__Exercise prompt__: Every line from the start of the data through the line containing "The height and" should be retyped exactly; the pictures should not.

*** Begin section ***

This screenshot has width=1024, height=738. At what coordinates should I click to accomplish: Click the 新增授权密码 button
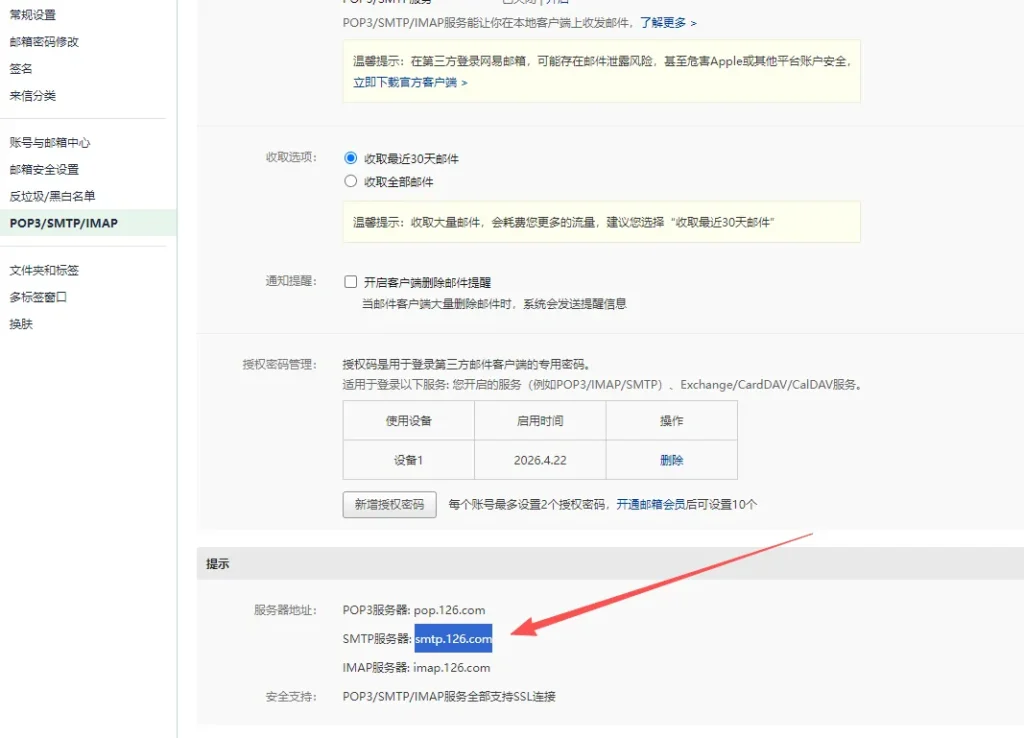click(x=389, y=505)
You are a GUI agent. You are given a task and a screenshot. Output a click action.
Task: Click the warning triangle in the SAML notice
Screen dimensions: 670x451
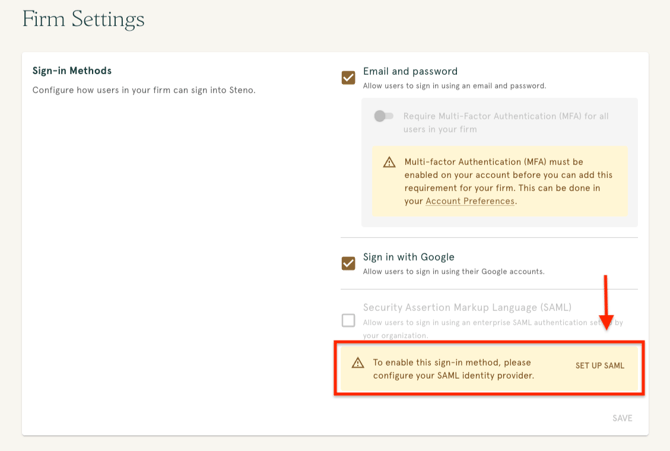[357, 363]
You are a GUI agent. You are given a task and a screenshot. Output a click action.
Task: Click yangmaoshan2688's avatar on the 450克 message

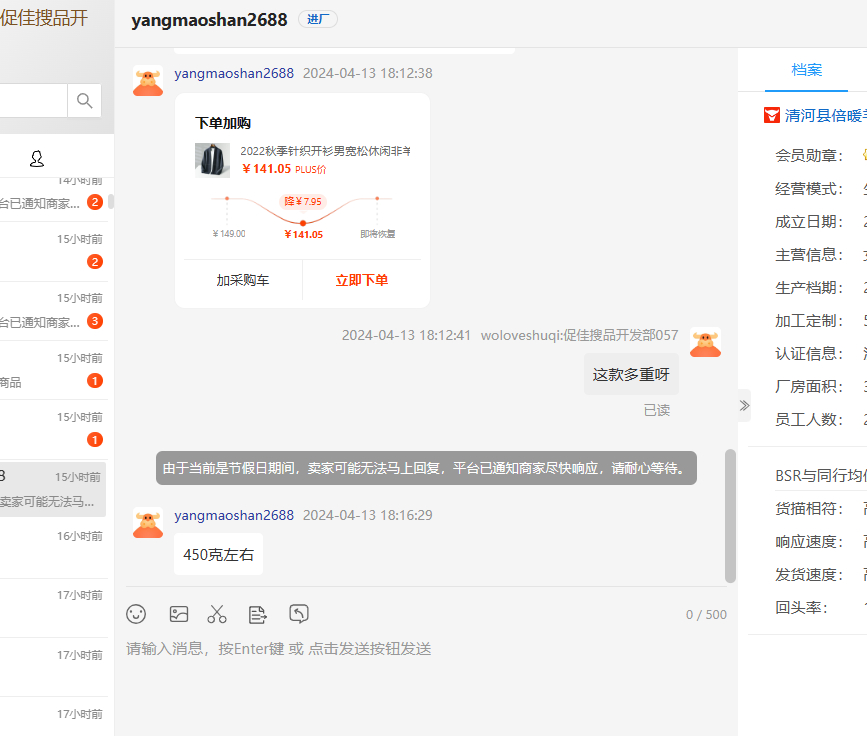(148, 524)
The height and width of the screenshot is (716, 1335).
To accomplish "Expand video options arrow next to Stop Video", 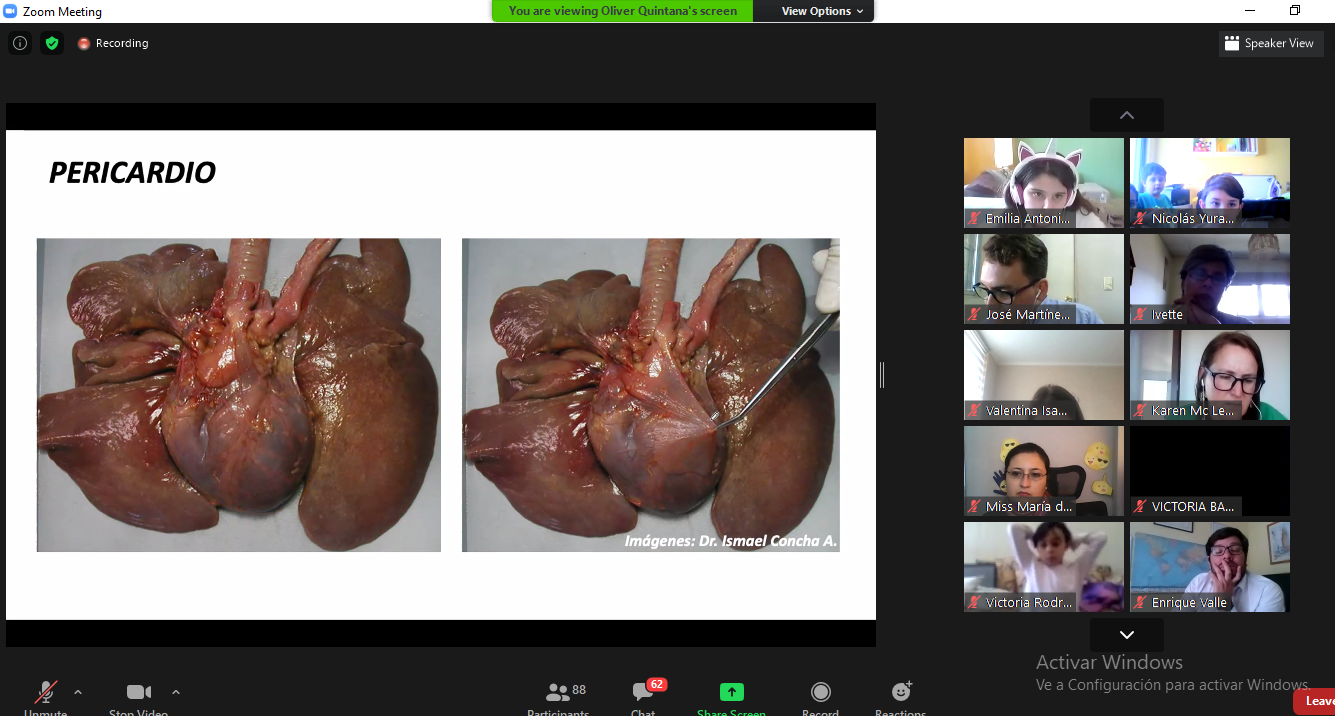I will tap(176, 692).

*** End section ***

__Solution to the exercise__:
This screenshot has width=1024, height=738. At what coordinates should I click to accomplish: Click the 新增授权密码 button
click(x=389, y=505)
You are a GUI agent. You are given a task and a screenshot. Output a click action.
Task: Click the warning triangle in the SAML notice
Screen dimensions: 670x451
[357, 363]
You are a GUI agent. You are given a task and a screenshot. Output a click action.
Task: Click yangmaoshan2688's avatar on the 450克 message

(148, 524)
The height and width of the screenshot is (716, 1335).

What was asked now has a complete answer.